* **Extract provided**
After hours of wrangling in Brussels, EU leaders reached a common stance overnight on a package of concessions. Under the deal, virtually all migrants – including Syrians fleeing the country’s five-year-old civil war – attempting to cross the Aegean Sea by raft or boat would be sent back to Turkey, which would, in effect, become the region’s migrant holding center. The Europeans pledged to accept a relatively small number of Syrians – but no other nationalities – after legal processing in Turkey.

Early Friday, the Europeans were pitching the offer as the only way to end “the human suffering” of migrants being exploited by smugglers. But human rights groups have cried foul, arguing the plan instead is likely to dramatically boost the suffering of migrants who could now be stranded in Turkey, a country descending into instability and violence and with a dismal track record on human rights.

* **Provided data**
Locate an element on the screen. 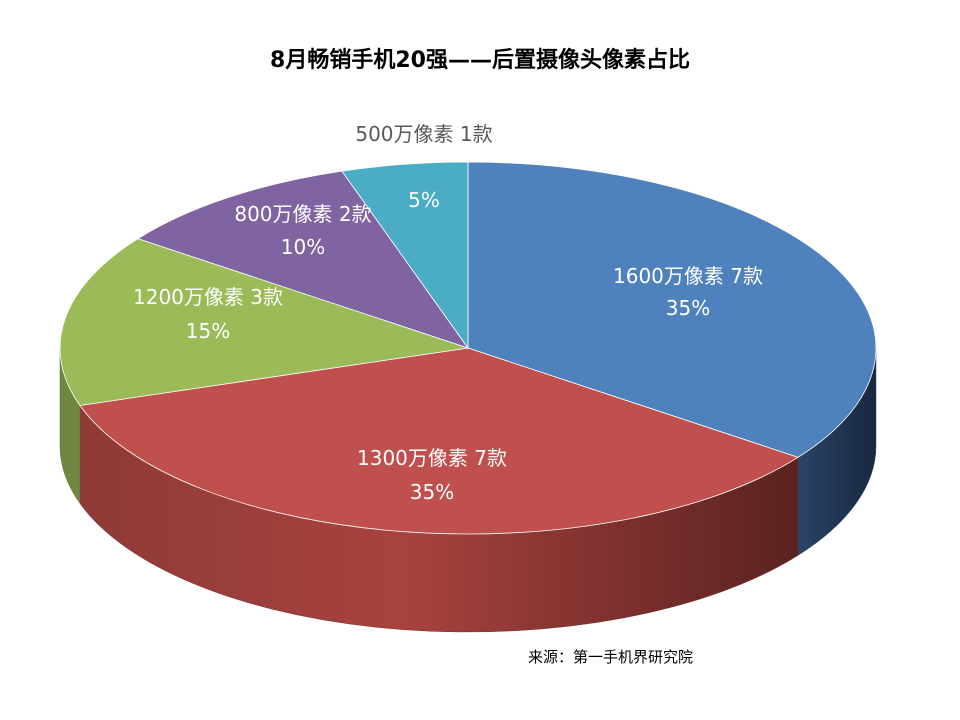 The image size is (960, 720). slice-percent-1: 35% is located at coordinates (432, 492).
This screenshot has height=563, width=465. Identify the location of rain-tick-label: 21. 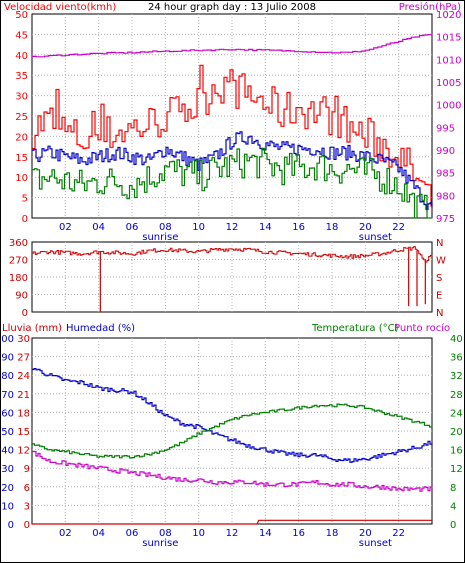
(24, 396).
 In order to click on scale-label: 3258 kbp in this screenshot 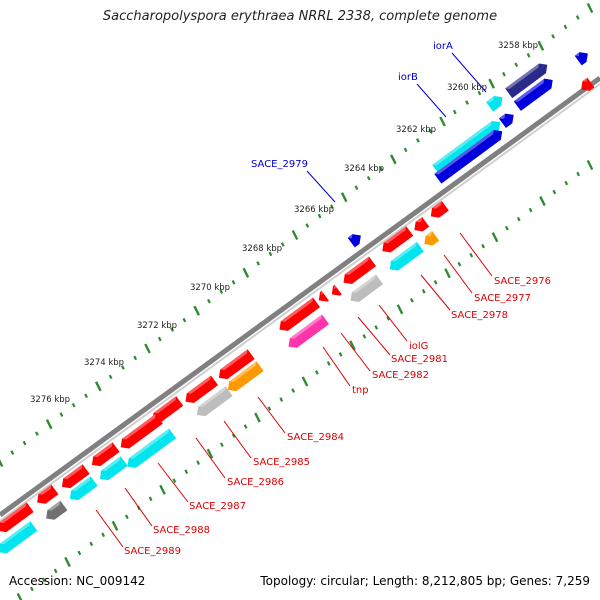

* **What the task asks**
Retype the part of the passage on the EU migrant deal with Turkey that starts with "After hours of" and goes on through "processing in Turkey.", without changing any wording or punctuation.

* **Exercise answer**
After hours of wrangling in Brussels, EU leaders reached a common stance overnight on a package of concessions. Under the deal, virtually all migrants – including Syrians fleeing the country’s five-year-old civil war – attempting to cross the Aegean Sea by raft or boat would be sent back to Turkey, which would, in effect, become the region’s migrant holding center. The Europeans pledged to accept a relatively small number of Syrians – but no other nationalities – after legal processing in Turkey.